Yesterday, while on ward rounds, I got called to the emergency room to see two young sisters.

These young women both lost a limb from an air strike five days ago, they have travelled for two long days to reach the Tal Abyad Hospital. One sister aged 20 years presented with an amputation above the elbow, the other sister aged 15 years had an amputation above the knee. Both had undergone their first surgery elsewhere before they reached the MSF facility, but their amputated wounds had been prematurely sutured closed and now are both severely infected.

Both young women need to go back to the theatre urgently, so their wounds can be reopened and we can contain the infection. Surgically there are no choices in this instance: it is imperative to limit the spread of infection through aggressive debridement, which results in the residual limbs inevitably being shortened.

The 15-year-old now has a disarticulated hip, which means complete removal of the lower limb from the hip joint. This type of amputation is not easy to fit with an artificial limb, which means this young woman will likely spend much of her future in a wheelchair, a difficult reality to confront at any age.

The day before while still in theatre, I stepped out to evaluate a 20-year-old male in the emergency room.

His body is littered with what we routinely describe as shrapnel, but in reality, it is metallic fragments of the bomb or shell, or other objects and debris expelled by the explosion. These fragments seared through this young man’s body causing massive internal bleeding and damage to his chest and abdomen, and caused multiple open fractures in his lower limbs. 

He is immediately transferred to the operating theatre, where every minute matters. Several long hours later, he has survived multiple surgeries to close the chest, explore the abdomen, to identify and stop the source of bleeding, removal of his spleen and fixation for the fractured lower limbs. Luckily, this young man will fully recover, albeit slowly. 

 

Salvaging the body from the brutal consequences of explosive weapons and devices is my everyday reality in northern Syria.

 

There is nothing unusual about these three patients, nothing that differentiates their injuries from the scores I have treated over the last week, the same kind of injuries, the same kind of destruction.
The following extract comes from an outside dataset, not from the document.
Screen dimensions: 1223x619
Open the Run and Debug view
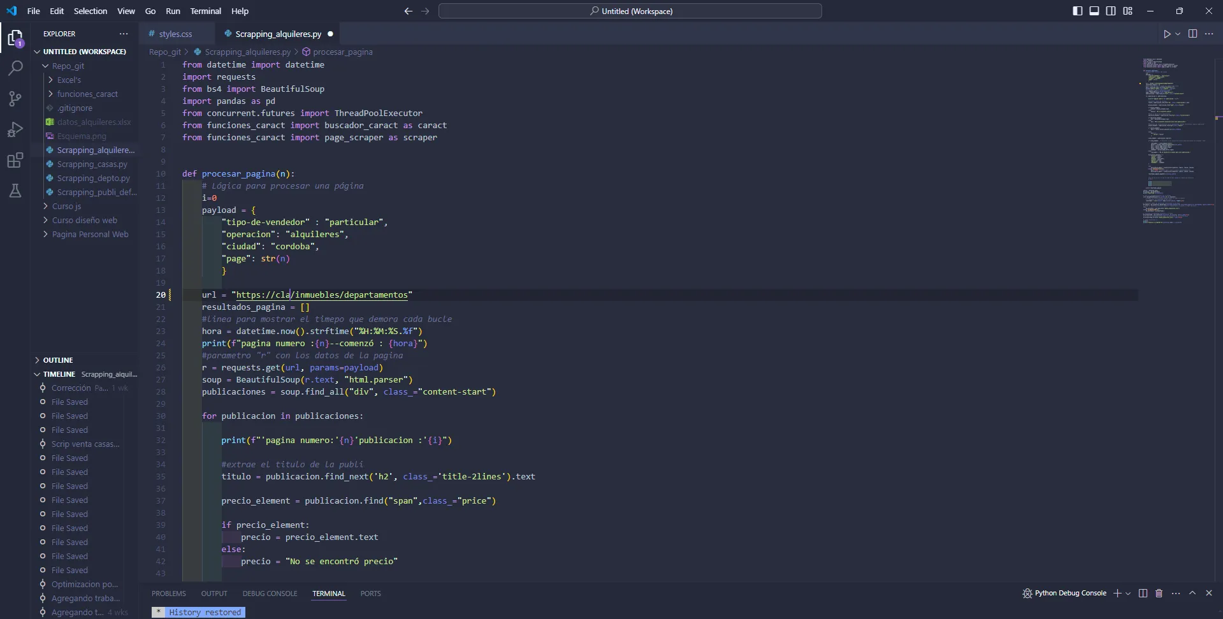click(x=14, y=129)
Outcomes in war surgery are associated primarily with two critical elements. Firstly, adequate resuscitation, as soon as possible after the injury and the second is the quality and timing of the initial formal surgery in the operating theatre.

The concept of the ‘golden hour’ refers to the notion that any delay in resuscitation worsens survival outcomes. In northern Syria there are very few stabilisation points operating near the front lines around Raqqa – assuming that wounded patients can even navigate through the city to reach them. 

Raqqa city is upwards of three hours’ drive away from the MSF hospital in Tal Abyad. Surviving the three-hour long ambulance journey with severe and life-threatening injuries is the biggest challenge.

In a trauma setting, even a highly-trained team struggles to counteract surgery’s effects on a severely injured patient.

After nearly seven years of war, health services in northern Syria are limited, constrained by lack of trained staff as many health workers have fled, displaced or been killed. Medical supplies are scarce due to the fragility of transport routes by which to import them, and health facilities have been damaged and neglected.

Salvaging the body from the brutal consequences of explosive weapons and devices is my everyday reality in northern Syria.  

Over the last months we have treated hundreds of people injured from the conflict and even as the current military offensive draws to an end, we, unfortunately, expect to continue to see blast-injured patients who encounter landmines and IEDs in Raqqa. 

We will inevitably continue to witness the devastating physical and psychological reminders of war among this population for a very long time to come. 

The phone rings again, time to head to the emergency room, another blast patient is on the way.”